So below I have listed out my favorite freezer meals and a number of freezer cooking tips that I have learned along the way. I hope you enjoy this list and find the information helpful in not only saving you time in the kitchen but in organizing your overall meal prep process.
The part of spaghetti that takes the longest time is making the meat sauce, so you could always make a large batch of it the next time you make spaghetti using what you need that night and then freezing the sauce and/or spaghetti mixed with the sauce. You could even make baked spaghetti which is where you would layer sauce, cheese and noodles OR layer the mixed sauce and noodles with cheese and freeze. Test it out and see which you like best.
As with the spaghetti, sometimes by the time I get to the end of the process I run out of cheese or another ingredient, so instead of freaking out about it, I just take the sauce and freeze it in a ziplock bag. I flash freeze it flat and then once it is frozen we stand it in the freezer. This is great over different types of pasta noodles.
Of course, as mentioned earlier, you can build your lasagna's in small aluminum or freezer/oven safe containers and freeze them instead of cooking them. This is equivalent to those freezer meals you see in the grocery store.
This soup is one of the first soups I ever made for my husband. It can be made with all canned goods and frozen vegetables and boneless skinless chicken. I just put it all in the crockpot and let it cook. Once complete I split it into freezer safe containers the same as I do the other soups and call it a day.
The most important and time-consuming part of this soup is making sure to brown the meat. Also prepping the veggies a day or so before is helpful too.
This soup I actually prep at the same time as the beef soup because they use all the same veggies. Again, the beauty of this one is to prep the veggies a day or so before.
This one I recently tested because we had a ton of macaroni left over after Thanksgiving. Let me say this is absolutely fantastic! I love macaroni and cheese and so does my daughter so to know that I can prep a large supply and freeze it is totally fantastic.
I would recommend freezing these in small portion sizes and not in a gallon size bag (unless that is your portion). This will ensure you only pull out what you need since you will need to warm it up all at once.
Also, I wouldn't pack it too tight or your macaroni will be squished. The one tip I can give you here is to put your bag in a bowl or glass and flip your ziplock bag top down over the sides so as you fill it you don't get the food on the outside of the bag. There are bag holders available on amazon for this purpose as well.
I absolutely love freezing bread because it keeps us from wasting it. We like different types of bread and there is no way to eat them all. So, we regularly put hamburger buns, sourdough, muffins homemade biscuits and rolls in the freezer. The only bread we don't freeze as often anymore is white bread, and that's because we eat it too fast, but you could.
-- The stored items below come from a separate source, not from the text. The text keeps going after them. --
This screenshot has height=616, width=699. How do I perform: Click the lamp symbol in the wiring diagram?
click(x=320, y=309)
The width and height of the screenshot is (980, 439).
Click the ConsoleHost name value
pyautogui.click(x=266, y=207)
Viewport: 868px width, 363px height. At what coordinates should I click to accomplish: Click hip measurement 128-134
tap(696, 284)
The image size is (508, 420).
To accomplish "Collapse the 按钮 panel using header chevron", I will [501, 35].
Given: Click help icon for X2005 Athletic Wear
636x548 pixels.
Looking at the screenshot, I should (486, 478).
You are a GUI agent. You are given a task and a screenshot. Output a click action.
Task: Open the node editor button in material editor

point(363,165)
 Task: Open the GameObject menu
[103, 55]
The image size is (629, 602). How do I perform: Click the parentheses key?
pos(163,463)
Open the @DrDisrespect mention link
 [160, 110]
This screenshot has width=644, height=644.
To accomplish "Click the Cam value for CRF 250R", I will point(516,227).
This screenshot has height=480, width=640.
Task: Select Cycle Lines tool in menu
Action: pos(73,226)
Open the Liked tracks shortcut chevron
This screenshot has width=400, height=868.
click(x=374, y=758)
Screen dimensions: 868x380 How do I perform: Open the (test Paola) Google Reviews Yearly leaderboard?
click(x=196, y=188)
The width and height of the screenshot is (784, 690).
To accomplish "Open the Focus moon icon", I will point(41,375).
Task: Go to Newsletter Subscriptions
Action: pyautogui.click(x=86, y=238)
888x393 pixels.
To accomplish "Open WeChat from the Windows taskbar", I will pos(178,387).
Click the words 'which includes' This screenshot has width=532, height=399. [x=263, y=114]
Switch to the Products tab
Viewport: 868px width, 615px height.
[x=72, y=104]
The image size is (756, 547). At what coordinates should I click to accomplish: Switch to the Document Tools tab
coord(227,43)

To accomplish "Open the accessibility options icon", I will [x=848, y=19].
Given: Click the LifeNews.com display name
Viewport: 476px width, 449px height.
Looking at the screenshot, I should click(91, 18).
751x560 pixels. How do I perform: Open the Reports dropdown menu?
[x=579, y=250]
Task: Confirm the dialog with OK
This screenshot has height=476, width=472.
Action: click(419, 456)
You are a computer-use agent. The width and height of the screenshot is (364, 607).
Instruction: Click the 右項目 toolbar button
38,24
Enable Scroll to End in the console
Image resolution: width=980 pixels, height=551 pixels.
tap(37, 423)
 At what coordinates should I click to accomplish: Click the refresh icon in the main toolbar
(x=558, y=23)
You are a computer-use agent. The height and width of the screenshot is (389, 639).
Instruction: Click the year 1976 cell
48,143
My mom likes to wrap her buns in saran wrap and then put them all in the same ziplock bag. My husband and I just put the bag in the freezer. The beauty of my mom's method is that they don't freezer burn as fast and they don't stick together. You decide based on the frequency of your use and your preference.
We chopped and froze items from our garden to preserve them, but you can do this with store bought vegetables too. Buy them when they are in season and/or on sale and then chop and place in a Ziplock bag. I would, however, recommend you measure each veggie prior to adding it to the bag. For example, if you are chopping up an entire thing of celery, chop one stock and measure it. Write that measurement on the bag so if a person is wondering how many cups one stock is they can easily figure it out.
If your recipes usually calls for a specific amount I'd recommend freezing them that way to eliminate the guesswork. With veggies, you can choose to flash freeze them first before adding them to the freezer bag that will make the individual servings less necessary. If you don't take this step first they will freeze together in the bag.
Now, who doesn't like cake! Cut the leftover cake that you have into slices and wrap them individually in plastic wrap. Then you can either wrap them in aluminum foil or you can just add them to a Ziploc bag. When you are ready to eat it, take it out the freezer and let it get to room temperature.
I hope you found this information helpful. Do you know of any additional tricks that you have learned along the way? Please, by all means, share them! We are always wanting to build our freezer cooking skills and knowledge.